BEGIN SUPPLIED RECORDS

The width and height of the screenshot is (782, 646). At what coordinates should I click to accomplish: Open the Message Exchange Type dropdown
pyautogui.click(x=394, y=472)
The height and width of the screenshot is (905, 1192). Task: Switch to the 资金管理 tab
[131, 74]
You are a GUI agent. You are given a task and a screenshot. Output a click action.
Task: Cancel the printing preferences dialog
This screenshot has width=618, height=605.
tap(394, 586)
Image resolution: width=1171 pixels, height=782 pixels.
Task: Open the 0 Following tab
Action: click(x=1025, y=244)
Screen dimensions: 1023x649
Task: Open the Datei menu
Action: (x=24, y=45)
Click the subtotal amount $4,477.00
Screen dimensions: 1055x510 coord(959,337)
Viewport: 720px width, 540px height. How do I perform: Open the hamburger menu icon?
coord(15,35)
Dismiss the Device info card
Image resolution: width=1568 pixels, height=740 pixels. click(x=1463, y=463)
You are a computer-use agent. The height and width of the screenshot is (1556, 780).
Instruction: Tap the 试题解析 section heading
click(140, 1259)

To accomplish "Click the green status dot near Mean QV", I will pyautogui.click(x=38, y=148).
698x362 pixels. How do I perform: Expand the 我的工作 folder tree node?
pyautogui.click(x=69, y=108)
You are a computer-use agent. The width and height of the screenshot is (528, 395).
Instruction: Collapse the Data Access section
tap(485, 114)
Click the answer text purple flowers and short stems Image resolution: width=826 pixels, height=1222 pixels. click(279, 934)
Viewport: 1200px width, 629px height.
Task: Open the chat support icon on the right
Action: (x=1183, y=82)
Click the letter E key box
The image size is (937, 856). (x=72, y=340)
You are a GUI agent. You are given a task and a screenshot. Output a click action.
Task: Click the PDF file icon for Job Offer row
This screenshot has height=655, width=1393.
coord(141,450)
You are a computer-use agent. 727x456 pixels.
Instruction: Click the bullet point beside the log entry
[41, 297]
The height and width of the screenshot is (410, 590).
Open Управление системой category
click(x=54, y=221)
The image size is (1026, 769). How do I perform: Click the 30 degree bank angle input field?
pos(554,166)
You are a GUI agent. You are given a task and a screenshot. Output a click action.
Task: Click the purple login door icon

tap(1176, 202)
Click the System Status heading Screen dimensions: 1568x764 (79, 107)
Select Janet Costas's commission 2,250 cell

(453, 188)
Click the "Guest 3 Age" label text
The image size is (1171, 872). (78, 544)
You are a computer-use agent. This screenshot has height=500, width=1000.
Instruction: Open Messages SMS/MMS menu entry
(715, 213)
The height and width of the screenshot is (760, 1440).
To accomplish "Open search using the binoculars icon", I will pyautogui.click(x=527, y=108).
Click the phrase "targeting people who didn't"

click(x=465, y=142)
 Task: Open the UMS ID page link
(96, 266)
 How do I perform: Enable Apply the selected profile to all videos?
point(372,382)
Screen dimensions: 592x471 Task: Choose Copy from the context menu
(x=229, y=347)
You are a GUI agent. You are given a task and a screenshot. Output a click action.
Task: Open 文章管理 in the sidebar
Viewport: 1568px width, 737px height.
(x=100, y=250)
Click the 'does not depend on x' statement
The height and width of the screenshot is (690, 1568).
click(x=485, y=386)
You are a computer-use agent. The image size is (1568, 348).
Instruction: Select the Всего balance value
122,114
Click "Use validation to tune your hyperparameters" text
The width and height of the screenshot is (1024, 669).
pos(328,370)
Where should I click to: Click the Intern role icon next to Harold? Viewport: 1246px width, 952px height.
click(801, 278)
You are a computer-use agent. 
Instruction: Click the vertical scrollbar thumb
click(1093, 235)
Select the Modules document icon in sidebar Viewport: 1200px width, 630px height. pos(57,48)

END SUPPLIED RECORDS

Restate each entry above word for word.

The width and height of the screenshot is (782, 646). At what coordinates should I click to accomplish: Open the Message Exchange Type dropdown
pyautogui.click(x=394, y=472)
The height and width of the screenshot is (905, 1192). Task: Switch to the 资金管理 tab
[131, 74]
You are a GUI agent. You are given a task and a screenshot. Output a click action.
Task: Cancel the printing preferences dialog
This screenshot has width=618, height=605.
tap(394, 586)
Image resolution: width=1171 pixels, height=782 pixels.
Task: Open the 0 Following tab
Action: click(x=1025, y=244)
Screen dimensions: 1023x649
Task: Open the Datei menu
Action: (x=24, y=45)
Click the subtotal amount $4,477.00
Screen dimensions: 1055x510 coord(959,337)
Viewport: 720px width, 540px height. How do I perform: Open the hamburger menu icon?
coord(15,35)
Dismiss the Device info card
Image resolution: width=1568 pixels, height=740 pixels. click(x=1463, y=463)
You are a computer-use agent. The height and width of the screenshot is (1556, 780).
Instruction: Tap the 试题解析 section heading
click(140, 1259)

To accomplish "Click the green status dot near Mean QV", I will pyautogui.click(x=38, y=148).
698x362 pixels. How do I perform: Expand the 我的工作 folder tree node?
pyautogui.click(x=69, y=108)
You are a computer-use agent. The width and height of the screenshot is (528, 395).
Instruction: Collapse the Data Access section
tap(485, 114)
Click the answer text purple flowers and short stems Image resolution: width=826 pixels, height=1222 pixels. click(279, 934)
Viewport: 1200px width, 629px height.
Task: Open the chat support icon on the right
Action: (x=1183, y=82)
Click the letter E key box
The image size is (937, 856). (x=72, y=340)
You are a GUI agent. You are given a task and a screenshot. Output a click action.
Task: Click the PDF file icon for Job Offer row
This screenshot has height=655, width=1393.
coord(141,450)
You are a computer-use agent. 727x456 pixels.
Instruction: Click the bullet point beside the log entry
[41, 297]
The height and width of the screenshot is (410, 590).
Open Управление системой category
click(x=54, y=221)
The image size is (1026, 769). How do I perform: Click the 30 degree bank angle input field?
pos(554,166)
You are a GUI agent. You are given a task and a screenshot. Output a click action.
Task: Click the purple login door icon

tap(1176, 202)
Click the System Status heading Screen dimensions: 1568x764 (79, 107)
Select Janet Costas's commission 2,250 cell

(453, 188)
Click the "Guest 3 Age" label text
The image size is (1171, 872). (78, 544)
You are a computer-use agent. This screenshot has height=500, width=1000.
Instruction: Open Messages SMS/MMS menu entry
(715, 213)
The height and width of the screenshot is (760, 1440).
To accomplish "Open search using the binoculars icon", I will pyautogui.click(x=527, y=108).
Click the phrase "targeting people who didn't"

click(x=465, y=142)
 Task: Open the UMS ID page link
(96, 266)
 How do I perform: Enable Apply the selected profile to all videos?
point(372,382)
Screen dimensions: 592x471 Task: Choose Copy from the context menu
(x=229, y=347)
You are a GUI agent. You are given a task and a screenshot. Output a click action.
Task: Open 文章管理 in the sidebar
Viewport: 1568px width, 737px height.
(x=100, y=250)
Click the 'does not depend on x' statement
The height and width of the screenshot is (690, 1568).
click(x=485, y=386)
You are a computer-use agent. The image size is (1568, 348).
Instruction: Select the Всего balance value
122,114
Click "Use validation to tune your hyperparameters" text
The width and height of the screenshot is (1024, 669).
pos(328,370)
Where should I click to: Click the Intern role icon next to Harold? Viewport: 1246px width, 952px height.
click(801, 278)
You are a computer-use agent. 
Instruction: Click the vertical scrollbar thumb
click(1093, 235)
Select the Modules document icon in sidebar Viewport: 1200px width, 630px height. pos(57,48)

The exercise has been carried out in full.